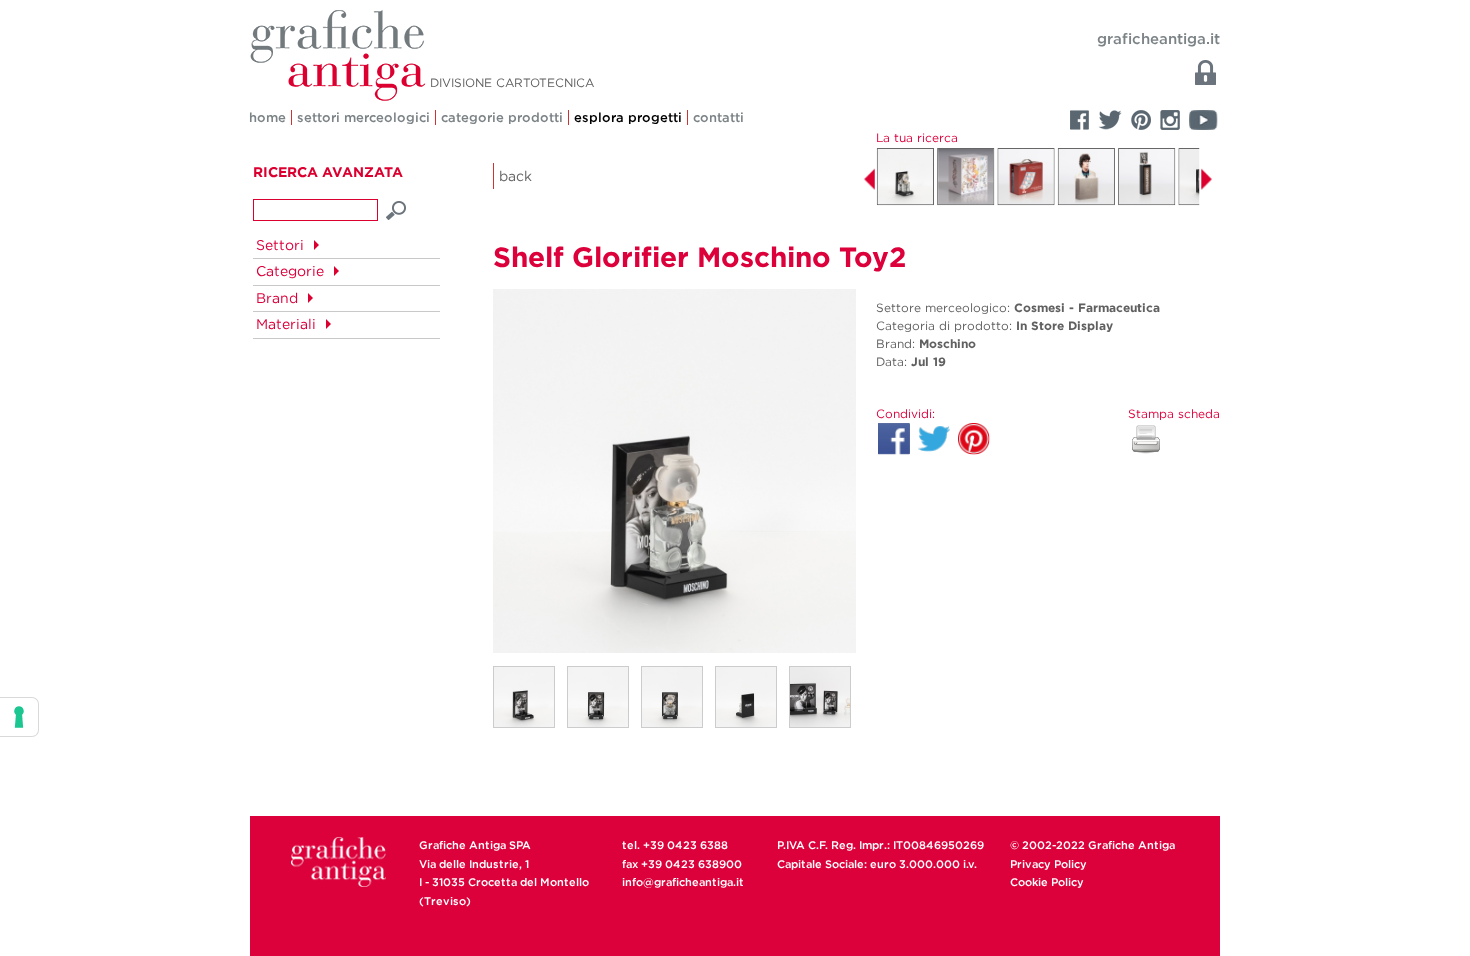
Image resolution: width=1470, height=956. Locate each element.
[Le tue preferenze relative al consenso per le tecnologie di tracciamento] (19, 717)
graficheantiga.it (1158, 39)
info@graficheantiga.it (683, 882)
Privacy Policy (1048, 864)
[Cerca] (397, 208)
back (515, 176)
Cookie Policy (1047, 882)
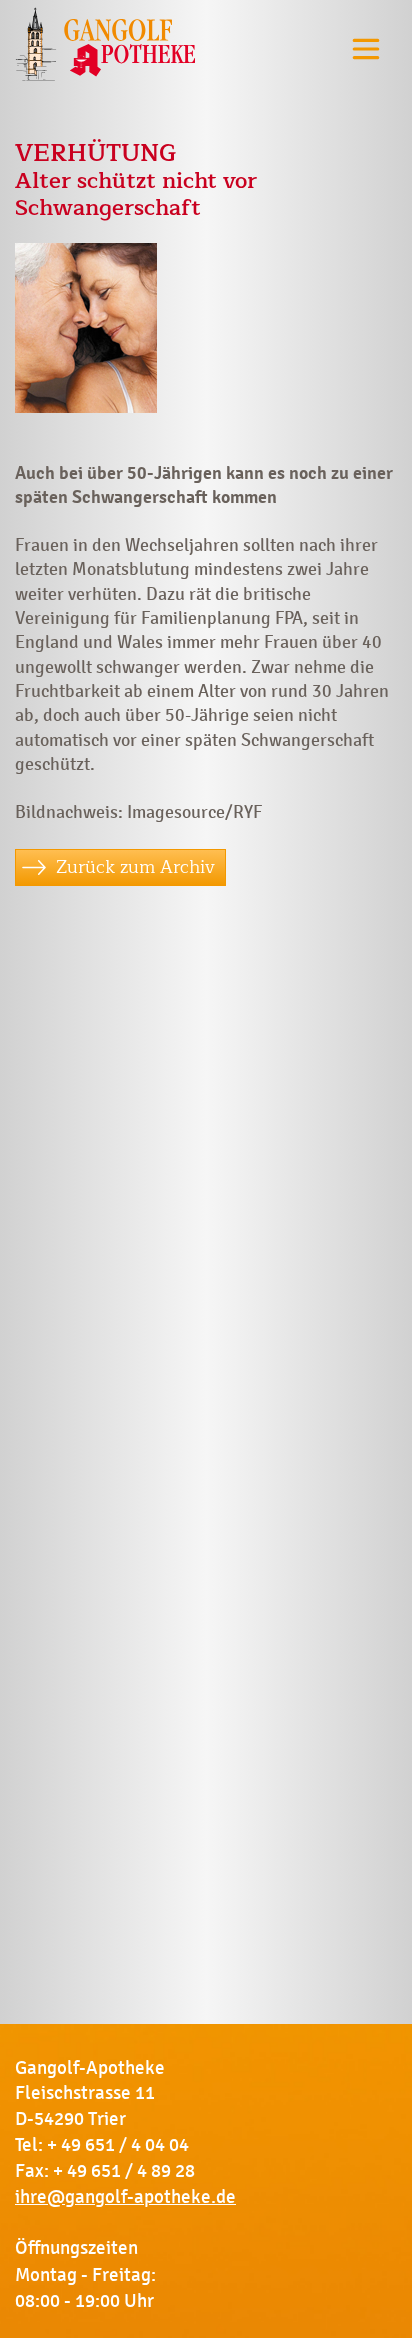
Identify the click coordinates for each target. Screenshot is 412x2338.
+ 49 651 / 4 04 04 (118, 2145)
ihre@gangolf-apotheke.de (125, 2197)
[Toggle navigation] (366, 48)
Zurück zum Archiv (135, 867)
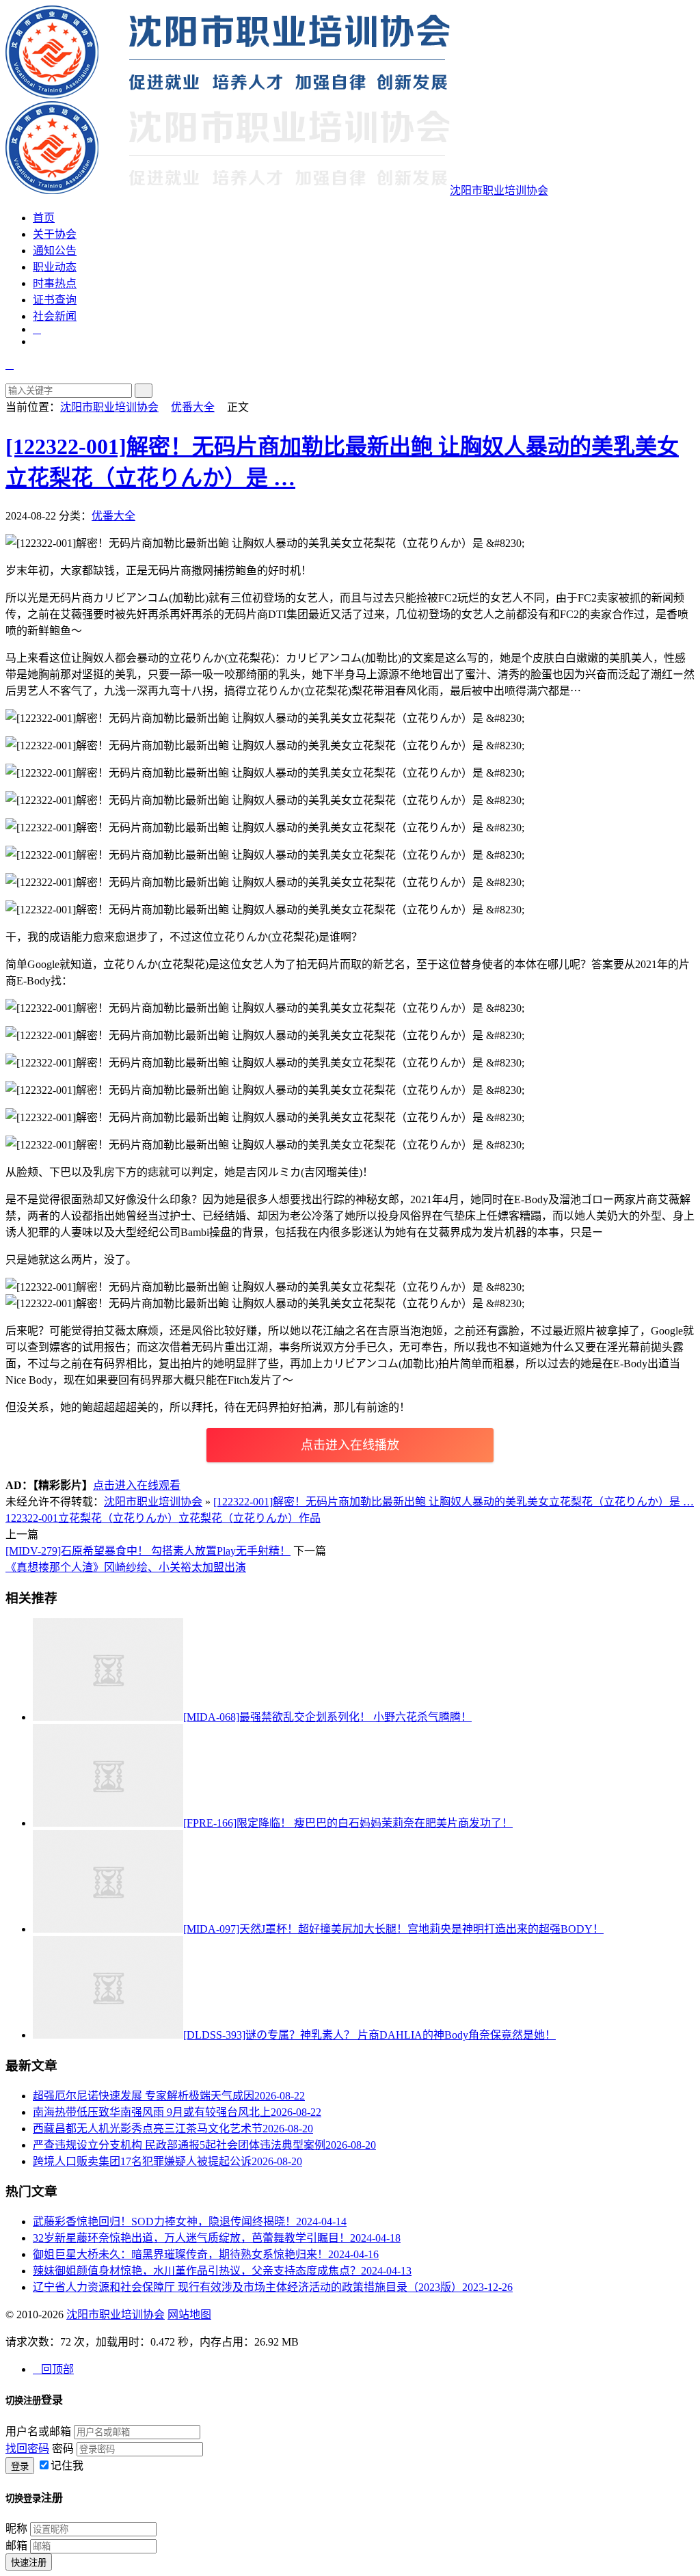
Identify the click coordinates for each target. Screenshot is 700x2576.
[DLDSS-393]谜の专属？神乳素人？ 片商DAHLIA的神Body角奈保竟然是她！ (369, 2035)
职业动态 (55, 267)
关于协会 (55, 234)
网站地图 (189, 2314)
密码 (63, 2448)
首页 (44, 218)
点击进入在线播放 (350, 1445)
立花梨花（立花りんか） (118, 1518)
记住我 (67, 2465)
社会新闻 (55, 316)
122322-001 (31, 1518)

● ● ● ● ●

EXERCISE DIRECTIONS -
The lines above should be transcribed exactly, with every image removed.

RESPONSE TO THIS EXERCISE -
Image resolution: width=1470, height=956. Locate each element.
[Le tue preferenze relative al consenso per le tecnologie di tracciamento] (19, 717)
graficheantiga.it (1158, 39)
info@graficheantiga.it (683, 882)
Privacy Policy (1048, 864)
[Cerca] (397, 208)
back (515, 176)
Cookie Policy (1047, 882)
Identify the click coordinates for each target. Screenshot is 412x2338.
+ 49 651 / 4 04 04 (118, 2145)
ihre@gangolf-apotheke.de (125, 2197)
[Toggle navigation] (366, 48)
Zurück zum Archiv (135, 867)
Identify the click coordinates for each target. Screenshot is 700x2576.
[DLDSS-393]谜の专属？神乳素人？ 片商DAHLIA的神Body角奈保竟然是她！ (369, 2035)
职业动态 (55, 267)
关于协会 (55, 234)
网站地图 (189, 2314)
密码 (63, 2448)
首页 (44, 218)
点击进入在线播放 (350, 1445)
立花梨花（立花りんか） (118, 1518)
记住我 (67, 2465)
社会新闻 (55, 316)
122322-001 (31, 1518)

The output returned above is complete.